为了复现实际船用重油燃料燃烧特性，基于化学解构法原理，提出了重油多元模型燃料。选择了正十四烷、2,6,10-三甲基十二烷、四氢化萘和正癸基苯作为基础燃料，表征实际重油的正构烷烃、异构烷烃、环烷烃和芳烃成分。模型燃料的比例依据带权欧几里得距离算法进行最优化求解。针对发展的多元模型燃料，基于流动反应器试验平台对模型燃料的中低温氧化特性进行点对点比较，多组分模型燃料成功复现了典型反应物、中间产物和生成物浓度随温度变化的趋势。基于“解耦法”的机理简化方法，发展了重油多组分模型燃料骨架机理。该机理成功预测了重油馏分的中低温氧化特性。基于该骨架机理进行敏感性分析，得到出烷烃类自由基主导的基元反应对重油碳烟生成密切相关。此外，基于定容燃烧装置数值仿真结果，证明了重油多组分模型燃料对近发动机条件下的喷雾燃烧过程具有较高的预测能力。

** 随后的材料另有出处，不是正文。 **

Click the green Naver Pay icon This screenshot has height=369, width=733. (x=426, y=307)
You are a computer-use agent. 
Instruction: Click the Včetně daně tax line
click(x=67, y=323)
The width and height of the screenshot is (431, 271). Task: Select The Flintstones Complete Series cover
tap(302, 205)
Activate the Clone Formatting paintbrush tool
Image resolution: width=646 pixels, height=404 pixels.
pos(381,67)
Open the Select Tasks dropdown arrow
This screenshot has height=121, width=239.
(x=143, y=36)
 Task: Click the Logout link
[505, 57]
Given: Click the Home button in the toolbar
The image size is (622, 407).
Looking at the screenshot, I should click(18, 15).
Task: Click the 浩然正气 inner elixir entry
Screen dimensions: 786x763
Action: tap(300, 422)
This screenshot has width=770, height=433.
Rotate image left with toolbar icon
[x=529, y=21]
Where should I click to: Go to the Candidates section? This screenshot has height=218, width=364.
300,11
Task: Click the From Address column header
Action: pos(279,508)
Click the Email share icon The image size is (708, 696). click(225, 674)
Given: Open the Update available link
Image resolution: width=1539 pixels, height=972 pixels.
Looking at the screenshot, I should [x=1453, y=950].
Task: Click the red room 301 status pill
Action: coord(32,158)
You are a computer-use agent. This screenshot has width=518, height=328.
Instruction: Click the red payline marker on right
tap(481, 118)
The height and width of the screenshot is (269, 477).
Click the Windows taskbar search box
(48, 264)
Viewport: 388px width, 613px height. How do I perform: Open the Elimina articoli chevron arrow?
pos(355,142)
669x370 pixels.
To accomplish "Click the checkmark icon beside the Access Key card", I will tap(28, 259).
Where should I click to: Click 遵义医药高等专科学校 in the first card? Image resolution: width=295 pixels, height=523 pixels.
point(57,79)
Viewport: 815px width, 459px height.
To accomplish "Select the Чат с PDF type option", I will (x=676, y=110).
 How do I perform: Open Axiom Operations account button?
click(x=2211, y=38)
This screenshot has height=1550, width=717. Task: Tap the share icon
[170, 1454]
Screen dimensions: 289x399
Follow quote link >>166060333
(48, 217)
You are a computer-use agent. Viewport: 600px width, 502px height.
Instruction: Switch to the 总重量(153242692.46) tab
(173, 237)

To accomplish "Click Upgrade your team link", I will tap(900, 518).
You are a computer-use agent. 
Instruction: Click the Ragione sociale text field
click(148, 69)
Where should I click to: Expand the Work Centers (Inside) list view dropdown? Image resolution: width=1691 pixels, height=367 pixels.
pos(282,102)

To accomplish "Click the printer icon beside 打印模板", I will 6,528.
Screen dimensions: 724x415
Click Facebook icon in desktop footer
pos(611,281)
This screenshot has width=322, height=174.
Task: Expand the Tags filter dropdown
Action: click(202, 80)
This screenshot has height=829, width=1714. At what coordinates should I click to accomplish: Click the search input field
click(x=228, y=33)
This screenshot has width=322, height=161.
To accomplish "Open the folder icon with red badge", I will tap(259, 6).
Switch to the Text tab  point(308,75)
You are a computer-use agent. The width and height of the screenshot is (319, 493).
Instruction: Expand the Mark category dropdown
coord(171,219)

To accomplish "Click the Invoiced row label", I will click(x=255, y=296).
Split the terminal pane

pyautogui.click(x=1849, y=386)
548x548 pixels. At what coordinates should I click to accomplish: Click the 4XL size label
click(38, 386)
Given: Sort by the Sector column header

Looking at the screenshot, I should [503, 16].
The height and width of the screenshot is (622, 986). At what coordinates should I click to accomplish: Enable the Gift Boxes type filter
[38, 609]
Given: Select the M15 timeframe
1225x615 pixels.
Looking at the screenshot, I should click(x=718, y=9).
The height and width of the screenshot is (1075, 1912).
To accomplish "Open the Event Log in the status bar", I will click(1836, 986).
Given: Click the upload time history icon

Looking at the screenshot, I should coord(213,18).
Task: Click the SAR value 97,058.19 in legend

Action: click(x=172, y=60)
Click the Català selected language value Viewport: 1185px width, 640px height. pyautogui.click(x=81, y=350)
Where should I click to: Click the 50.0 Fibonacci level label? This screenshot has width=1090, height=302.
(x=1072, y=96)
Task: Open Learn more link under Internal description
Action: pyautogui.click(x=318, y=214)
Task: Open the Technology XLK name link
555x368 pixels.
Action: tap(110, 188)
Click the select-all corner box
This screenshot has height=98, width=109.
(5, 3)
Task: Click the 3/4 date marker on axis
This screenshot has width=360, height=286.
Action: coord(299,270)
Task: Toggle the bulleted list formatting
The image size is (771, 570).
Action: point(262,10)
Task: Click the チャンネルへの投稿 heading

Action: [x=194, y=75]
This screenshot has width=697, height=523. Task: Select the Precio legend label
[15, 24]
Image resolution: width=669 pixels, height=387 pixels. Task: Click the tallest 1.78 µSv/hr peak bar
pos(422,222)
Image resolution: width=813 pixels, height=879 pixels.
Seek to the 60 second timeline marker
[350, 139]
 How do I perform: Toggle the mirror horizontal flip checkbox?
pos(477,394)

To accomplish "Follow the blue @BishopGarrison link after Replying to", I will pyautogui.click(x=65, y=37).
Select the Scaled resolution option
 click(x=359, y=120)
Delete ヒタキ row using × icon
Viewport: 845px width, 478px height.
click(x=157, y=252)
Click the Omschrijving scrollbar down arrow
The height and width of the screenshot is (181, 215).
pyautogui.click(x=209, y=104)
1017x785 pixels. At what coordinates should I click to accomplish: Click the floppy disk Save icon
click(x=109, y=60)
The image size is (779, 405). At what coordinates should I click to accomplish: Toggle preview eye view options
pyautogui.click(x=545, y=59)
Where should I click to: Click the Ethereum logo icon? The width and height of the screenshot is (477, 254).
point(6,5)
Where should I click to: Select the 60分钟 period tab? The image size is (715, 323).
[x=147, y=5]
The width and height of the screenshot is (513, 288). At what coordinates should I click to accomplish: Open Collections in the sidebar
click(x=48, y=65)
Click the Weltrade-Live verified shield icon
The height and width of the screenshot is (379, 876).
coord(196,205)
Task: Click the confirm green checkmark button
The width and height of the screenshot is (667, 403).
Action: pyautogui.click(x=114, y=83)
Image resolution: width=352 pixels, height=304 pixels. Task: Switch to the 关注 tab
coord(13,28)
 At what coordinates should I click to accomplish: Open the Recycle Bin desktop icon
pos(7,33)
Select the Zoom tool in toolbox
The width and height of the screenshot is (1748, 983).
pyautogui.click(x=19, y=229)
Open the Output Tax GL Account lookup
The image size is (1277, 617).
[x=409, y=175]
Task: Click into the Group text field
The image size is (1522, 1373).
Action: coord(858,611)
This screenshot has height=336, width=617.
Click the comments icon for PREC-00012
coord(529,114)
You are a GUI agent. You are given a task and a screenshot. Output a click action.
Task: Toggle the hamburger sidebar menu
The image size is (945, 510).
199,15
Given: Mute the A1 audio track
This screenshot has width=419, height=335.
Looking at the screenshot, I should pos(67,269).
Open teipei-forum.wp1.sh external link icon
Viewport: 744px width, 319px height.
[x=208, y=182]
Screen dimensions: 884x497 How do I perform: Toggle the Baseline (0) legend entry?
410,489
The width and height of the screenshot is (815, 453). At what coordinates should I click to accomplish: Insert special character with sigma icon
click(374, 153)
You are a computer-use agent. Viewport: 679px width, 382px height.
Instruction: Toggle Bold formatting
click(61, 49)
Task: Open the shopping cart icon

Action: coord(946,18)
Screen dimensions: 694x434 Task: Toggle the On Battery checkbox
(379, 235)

Development and Validation of Multi-Component Surrogate for Heavy Fuel Oil

In order to reproduce combustion properties of heavy fuel oil, multi-component surrogate has been proposed based on chemical deconstruction method. Surrogate components consisted of n-tetradecane, farnesane, tetralin and n-decylbenzene, instead of n-alkanes, iso-alkanes, cyclo-alkanes and aromatics in the target fuel, respectively. Besides, the optimal proportions of surrogates were determined by weighted Euclidean distance algorithm. In consideration of point-to-point validations of oxida-tion properties, experiments were conducted in a laminar flow reactor. Results showed that multi-component surrogate suc-cessfully reproduced concentration profiles of reactants, intermediates and products under low to intermediate temperature, which indicated the high-fidelity of multi-component surrogates. Based on decoupling methodology, skeletal mechanism for multi-component surrogates was proposed and developed. The computational results based on the mechanism agreed well with the experimental data in flow reactor. Furthermore, the mechanism of multi-component surrogate was applied in the exploration of intrinsic combustion behaviors of heavy fuel oil. According to the sensitivity analyses of ethylene, elementary reactions related to large n-alkane contribute a lot to soot formation in the combustion of heavy fuel oil. Besides, according to the results in visual constant volume combustion chamber, multi-component surrogates well predicted the spray and combustion process under engine-relevant conditions.